ROME — The Italian bishops’ conference has distributed another 10 million euros ($11.2 million) to the dioceses in northern Italy hardest hit by the COVID-19 pandemic.
The money will be used for emergency aid to individuals and families struggling financially, to support organizations and institutions that are working to combat the pandemic and its effects and to help parishes and other church entities in difficulty, said a statement from the bishops’ conference.
The funds were distributed in early June and must be used by the end of the year, the statement said. A detailed report on how the funds were spent must be submitted to the bishops’ conference by Feb. 28, 2021.
The additional distribution of funds to dioceses in what the Italian government had defined as “red or orange zones” for their high levels of COVID-19 infections, hospitalizations and deaths brought the total emergency aid provided by the bishops’ conference to almost $267 million.
The money comes from an emergency fund established using part of the proceeds the bishops’ conference collects each year from citizens’ tax designations. When paying their income tax to the government, citizens can designate that 0.8 percent — or 8 cents for every 10 euros — go to a government social-assistance program, to the Catholic Church or to one of 10 other religious organizations.
While more than half of Italian taxpayers make no choice, of those who do, close to 80 percent choose the Catholic Church. For 2019, the bishops’ conference received more than 1.13 billion euros ($1.27 billion) from the tax scheme. The money is used to pay the salaries of priests and other pastoral workers, support charity projects in Italy and around the world, to run seminaries and schools and to build new churches.

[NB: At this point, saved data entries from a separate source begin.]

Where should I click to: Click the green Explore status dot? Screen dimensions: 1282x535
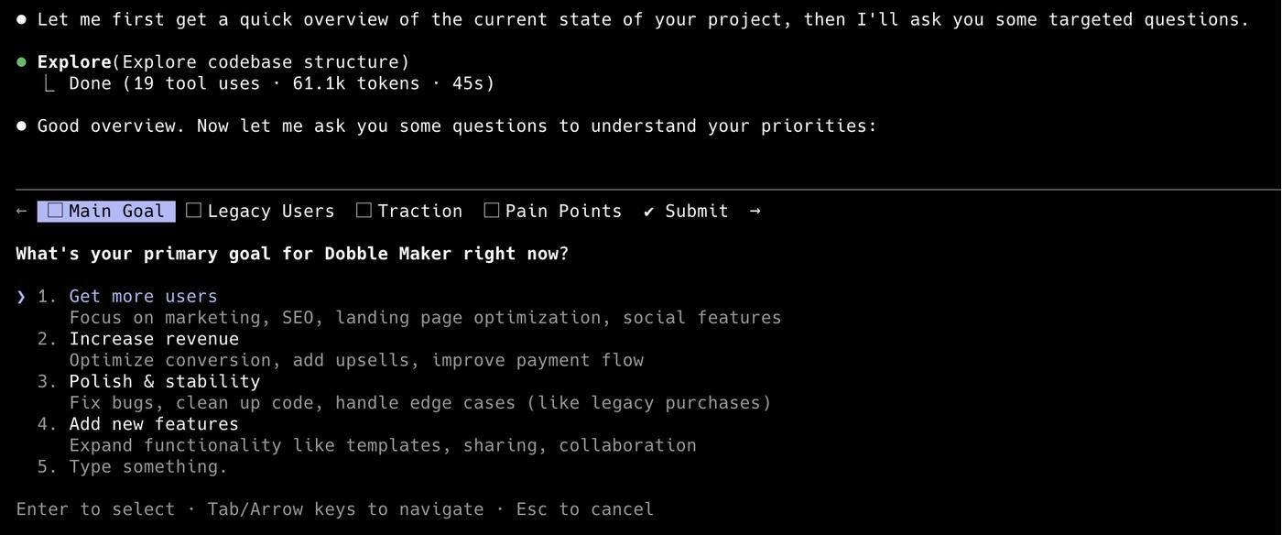pos(21,62)
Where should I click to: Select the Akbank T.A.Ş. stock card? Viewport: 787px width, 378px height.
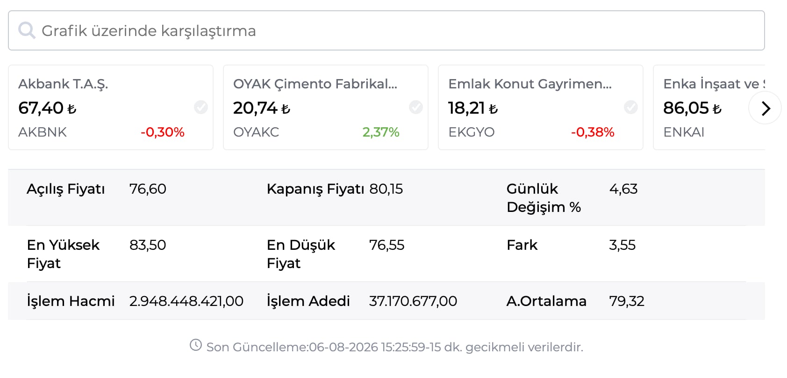pos(111,107)
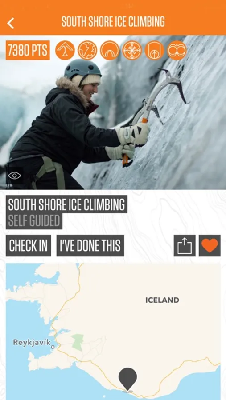Tap Reykjavík on the map
Screen dimensions: 226x400
(32, 342)
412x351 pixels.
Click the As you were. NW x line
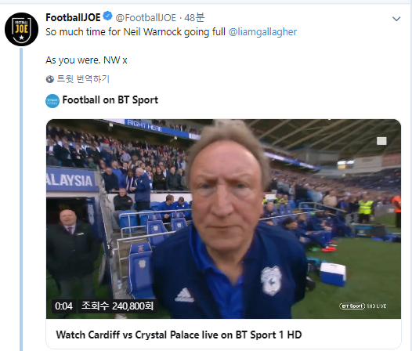pos(86,60)
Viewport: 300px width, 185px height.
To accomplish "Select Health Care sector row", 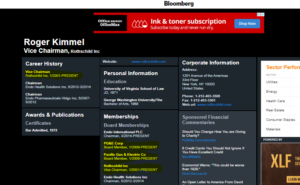I will pos(275,101).
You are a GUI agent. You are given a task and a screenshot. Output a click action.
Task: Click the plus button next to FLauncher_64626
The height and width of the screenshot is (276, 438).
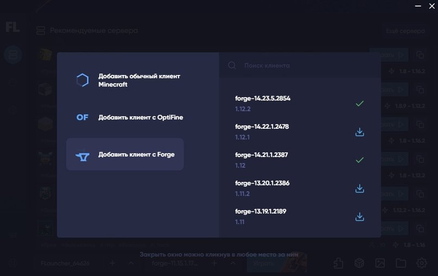pyautogui.click(x=112, y=263)
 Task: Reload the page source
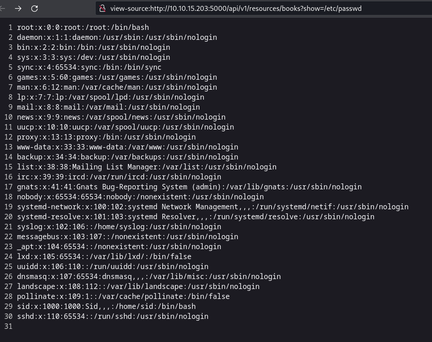34,8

At the beginning of the pandemic, the bishops’ conference distributed 200 million euro (about $225 million) in emergency aid with most going to the country’s 226 dioceses. The conference also gave more than $562,000 to the national foodbank foundation, more than $10 million to Catholic hospitals and schools in the world’s poorest countries and more than $9.4 million to 12 Italian hospitals that were handling the most COVID patients.